On n’en finirait pas d’évoquer les souvenirs des romans d’aéroport et de ces histoires d’avions qui ont suspendu leur vol, de 58 minutes pour vivre, de Bird People, de The Airport de Arthur Hayley, de L'Homme de Rio, de La Jetée de Chris Marker… Ces histoires de cinéma et de littérature se souviennent d’elles-mêmes à travers les naufragés d’Heathrow, les colonisent comme faisaient les Body Snatchers d'Abel Ferrara, prennent le commandement, inspirent imperceptiblement attitudes, pensées et comportements. Il a suffi de deux ou trois films à Raul Ruiz pour prouver que nos existences sont pilotées par les histoires et les personnages de contes, qui, eux, sont vraiment réels quand nous ne sommes, nous, pauvres carcasses hantées, que des fictions... 

Ce livre – à écrire donc – des avions et des vies cloués à la piste de décollage est celui des histoires qui n’arriveront pas, de ce joueur de tennis australien engagé à Roland Garros et dont les raquettes ont été perdues dans le tumulte et à la désorganisation, de ces bagages égarés qui arriveront avant les voyageurs à une destination qui n’est pas celle qui avait été choisie, de la réunion manquée, de l’amant qu’on ne rencontrera pas, des Gorges du Saut du Tigre au pied de l’Himalaya qui ne seront pas arpentées par ces pieds-là posés sur un sac à dos fourbu...

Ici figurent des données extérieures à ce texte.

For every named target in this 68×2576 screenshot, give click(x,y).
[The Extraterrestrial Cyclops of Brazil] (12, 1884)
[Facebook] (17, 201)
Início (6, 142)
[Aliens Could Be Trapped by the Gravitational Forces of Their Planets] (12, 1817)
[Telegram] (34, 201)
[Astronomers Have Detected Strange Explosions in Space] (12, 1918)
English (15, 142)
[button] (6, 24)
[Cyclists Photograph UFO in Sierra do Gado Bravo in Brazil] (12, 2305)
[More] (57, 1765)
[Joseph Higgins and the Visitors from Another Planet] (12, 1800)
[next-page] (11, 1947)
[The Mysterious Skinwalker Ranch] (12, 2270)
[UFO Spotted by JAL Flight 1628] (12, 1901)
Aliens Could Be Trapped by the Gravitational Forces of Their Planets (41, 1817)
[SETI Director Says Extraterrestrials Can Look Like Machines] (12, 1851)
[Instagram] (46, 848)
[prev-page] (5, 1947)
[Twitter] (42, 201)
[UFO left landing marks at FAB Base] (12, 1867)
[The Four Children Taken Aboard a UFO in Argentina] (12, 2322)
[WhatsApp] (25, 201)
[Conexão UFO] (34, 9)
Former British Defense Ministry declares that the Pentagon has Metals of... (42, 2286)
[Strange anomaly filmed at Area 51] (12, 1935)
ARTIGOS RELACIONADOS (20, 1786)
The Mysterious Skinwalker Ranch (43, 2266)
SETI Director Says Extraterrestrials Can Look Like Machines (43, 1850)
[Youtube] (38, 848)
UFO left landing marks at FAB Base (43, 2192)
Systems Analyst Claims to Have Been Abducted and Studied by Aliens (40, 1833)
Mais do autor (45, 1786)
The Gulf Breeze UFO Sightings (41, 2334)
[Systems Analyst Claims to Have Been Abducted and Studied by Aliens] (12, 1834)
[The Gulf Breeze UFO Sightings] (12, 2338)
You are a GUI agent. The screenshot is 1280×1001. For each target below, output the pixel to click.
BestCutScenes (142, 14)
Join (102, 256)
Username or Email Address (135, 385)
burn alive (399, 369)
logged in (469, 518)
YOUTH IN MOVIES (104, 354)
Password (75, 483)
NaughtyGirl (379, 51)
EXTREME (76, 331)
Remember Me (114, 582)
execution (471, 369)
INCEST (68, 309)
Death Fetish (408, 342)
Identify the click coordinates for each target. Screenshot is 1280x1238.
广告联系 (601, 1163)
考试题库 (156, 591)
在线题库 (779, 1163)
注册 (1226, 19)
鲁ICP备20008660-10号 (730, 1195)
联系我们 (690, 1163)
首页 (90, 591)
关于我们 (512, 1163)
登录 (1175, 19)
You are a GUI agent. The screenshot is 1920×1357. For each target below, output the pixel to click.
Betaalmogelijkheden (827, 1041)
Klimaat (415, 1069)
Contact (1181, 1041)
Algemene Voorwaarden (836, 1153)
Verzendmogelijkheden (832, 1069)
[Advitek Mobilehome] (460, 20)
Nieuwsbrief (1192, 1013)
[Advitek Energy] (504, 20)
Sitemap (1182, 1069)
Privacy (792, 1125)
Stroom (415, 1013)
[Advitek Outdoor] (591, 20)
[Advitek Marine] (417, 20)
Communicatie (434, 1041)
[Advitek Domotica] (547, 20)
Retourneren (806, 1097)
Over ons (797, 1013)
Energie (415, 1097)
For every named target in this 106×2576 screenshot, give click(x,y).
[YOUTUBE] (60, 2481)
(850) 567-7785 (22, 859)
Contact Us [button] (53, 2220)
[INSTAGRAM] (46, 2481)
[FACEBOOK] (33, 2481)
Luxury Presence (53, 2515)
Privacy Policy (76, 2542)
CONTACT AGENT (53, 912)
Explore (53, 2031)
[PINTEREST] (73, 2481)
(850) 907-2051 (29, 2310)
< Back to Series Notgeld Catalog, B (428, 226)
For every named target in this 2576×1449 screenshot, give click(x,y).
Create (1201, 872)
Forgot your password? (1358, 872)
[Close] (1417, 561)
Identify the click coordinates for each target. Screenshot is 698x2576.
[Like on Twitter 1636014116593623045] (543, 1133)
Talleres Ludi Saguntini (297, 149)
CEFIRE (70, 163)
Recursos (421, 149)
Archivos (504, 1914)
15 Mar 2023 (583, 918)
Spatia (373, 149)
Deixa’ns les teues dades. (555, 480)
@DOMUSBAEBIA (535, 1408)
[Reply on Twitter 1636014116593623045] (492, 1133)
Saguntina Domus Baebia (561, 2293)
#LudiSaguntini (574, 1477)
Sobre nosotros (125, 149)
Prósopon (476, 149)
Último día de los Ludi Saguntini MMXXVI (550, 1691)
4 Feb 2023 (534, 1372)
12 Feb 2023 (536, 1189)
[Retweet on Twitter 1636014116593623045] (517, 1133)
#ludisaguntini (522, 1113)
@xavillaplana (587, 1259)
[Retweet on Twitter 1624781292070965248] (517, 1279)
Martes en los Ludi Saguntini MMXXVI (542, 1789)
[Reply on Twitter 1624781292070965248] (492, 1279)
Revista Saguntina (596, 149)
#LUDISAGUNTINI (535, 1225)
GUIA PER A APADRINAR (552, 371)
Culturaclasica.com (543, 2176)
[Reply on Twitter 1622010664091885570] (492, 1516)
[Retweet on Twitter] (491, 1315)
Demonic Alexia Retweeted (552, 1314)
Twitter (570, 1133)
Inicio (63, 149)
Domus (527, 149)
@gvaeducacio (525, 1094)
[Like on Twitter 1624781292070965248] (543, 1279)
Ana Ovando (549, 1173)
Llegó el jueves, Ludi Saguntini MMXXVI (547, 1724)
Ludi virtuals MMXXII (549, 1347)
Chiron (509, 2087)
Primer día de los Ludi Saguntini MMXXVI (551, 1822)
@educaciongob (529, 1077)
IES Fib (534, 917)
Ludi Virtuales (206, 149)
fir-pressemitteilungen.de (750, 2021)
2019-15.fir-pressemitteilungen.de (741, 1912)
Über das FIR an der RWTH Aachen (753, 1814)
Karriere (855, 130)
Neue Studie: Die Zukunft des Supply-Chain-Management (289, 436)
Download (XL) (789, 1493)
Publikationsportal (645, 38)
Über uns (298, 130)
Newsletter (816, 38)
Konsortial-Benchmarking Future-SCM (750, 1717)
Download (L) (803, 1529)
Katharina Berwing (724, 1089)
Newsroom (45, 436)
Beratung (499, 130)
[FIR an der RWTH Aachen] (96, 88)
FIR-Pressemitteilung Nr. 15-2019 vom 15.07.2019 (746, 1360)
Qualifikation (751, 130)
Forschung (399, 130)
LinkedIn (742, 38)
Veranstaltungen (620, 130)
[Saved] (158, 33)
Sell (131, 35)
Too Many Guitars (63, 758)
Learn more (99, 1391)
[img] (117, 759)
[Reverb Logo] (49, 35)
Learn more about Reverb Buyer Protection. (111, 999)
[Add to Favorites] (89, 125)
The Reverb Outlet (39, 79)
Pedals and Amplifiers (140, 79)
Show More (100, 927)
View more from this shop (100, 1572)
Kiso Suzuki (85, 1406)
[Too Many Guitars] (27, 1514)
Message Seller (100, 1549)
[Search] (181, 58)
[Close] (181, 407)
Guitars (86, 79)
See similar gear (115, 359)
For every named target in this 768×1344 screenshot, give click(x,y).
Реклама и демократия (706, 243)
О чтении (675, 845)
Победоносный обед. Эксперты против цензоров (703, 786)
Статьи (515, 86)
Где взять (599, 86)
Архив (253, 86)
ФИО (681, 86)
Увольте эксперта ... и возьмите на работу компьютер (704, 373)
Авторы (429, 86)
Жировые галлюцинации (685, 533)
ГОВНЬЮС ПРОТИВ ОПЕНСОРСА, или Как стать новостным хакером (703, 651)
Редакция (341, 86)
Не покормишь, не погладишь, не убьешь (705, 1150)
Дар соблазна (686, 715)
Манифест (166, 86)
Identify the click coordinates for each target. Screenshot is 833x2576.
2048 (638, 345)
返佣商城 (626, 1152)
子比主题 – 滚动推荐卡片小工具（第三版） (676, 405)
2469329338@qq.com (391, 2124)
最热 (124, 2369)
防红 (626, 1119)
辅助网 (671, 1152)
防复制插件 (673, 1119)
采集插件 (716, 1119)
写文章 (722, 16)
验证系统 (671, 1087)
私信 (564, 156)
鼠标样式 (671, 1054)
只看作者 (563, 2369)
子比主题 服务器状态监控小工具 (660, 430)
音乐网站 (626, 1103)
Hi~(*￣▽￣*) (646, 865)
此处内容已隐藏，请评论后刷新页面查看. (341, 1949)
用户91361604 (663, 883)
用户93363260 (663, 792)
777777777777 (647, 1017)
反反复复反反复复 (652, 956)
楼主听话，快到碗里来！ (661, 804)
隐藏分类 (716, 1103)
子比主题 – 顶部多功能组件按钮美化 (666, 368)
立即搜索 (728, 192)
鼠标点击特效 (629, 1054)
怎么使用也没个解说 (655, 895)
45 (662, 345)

Mais d’heure en heure, sous l’impulsion primordiale de son tohu-bohu, la vie, qui a plus d’imagination que nous, lèvera – entre deux crises d’angoisse muette ou de récriminations houleuses contre les employés de l’aéroport – le voile sur le possible que presse ver le réel des situations concrètes, le chaos de l’imprévu. Dans son roman Epépé, Ferenc Karinthy décrit les mésaventures aéroportuaires de Budaï, l'étymologiste polyglotte qui voulait se rendre à Helsinki pour un congrès de linguistique mais débarque dans une ville inconnue, et pourtant familière, où les gens parlent une langue qu'il ne comprend pas, qui ne ressemble à aucune langue attestée. Embarqué malgré lui dans des histoires dont le sens lui échappe, étranger au monde et à son propre destin, il rappelle les pérégrinations tempétueuses des voyageurs d'Heathrow. Il n'a plus comme frêle soutien que les vagabondages de la langue et de sa pensée qui cherchent, sans aucun appui, à déchiffrer les événements, l’inédit absolu. Avec Epépé, Karinthy prouve que Ruiz a raison contre Heidegger : le langage n’est pas la rassurante « maison de l’être », c’est l’angoissant mais palpitant « aéroport de la pensée ». 

C’est l'aube à présent, les voix musicales chantent en chœur la mélodie continue des salles d'embarquement. Tout recommence. C'est la palinodie des jours et des nuits arrêtés : rien ne s’est passé et tout repart. À ces voix qui baignent l'attente enfin soulagée, se mêle celle de Kierkegaard soufflant à l'oreille que c’est quelque chose comme « la reprise », la réconciliation du même et de l’autre, le nouveau qui prend une cure de jeunesse. La lectrice de Stephen King, le jeune métis japonais, l'universitaire suisse et tous les autres voyageurs ouvrent les yeux sur les histoires prévues qu'ils vont enfin rattraper, mais qui ne seront jamais ce qu’elles auraient pu être, qui seront autres dans le courant du même.

Les passagers du vol 29 pour Boston, désespérément à la recherche du temps présent, après avoir retraversé l’aurore boréale dans l’autre sens, se sont retrouvés projetés, finalement, quelques minutes dans le futur. Sur le tarmac désert, ils assistent émerveillés à la naissance perpétuelle du monde, voient arriver au devant d’eux le présent qui prend consistance et la foule de vies individuelles qui se mettent à peupler l’aéroport. Pareils aux rescapés des Langoliers, les voyageurs d’Heathrow voient au matin surgir les histoires qui prendront la place de celles qui ne sont pas arrivées.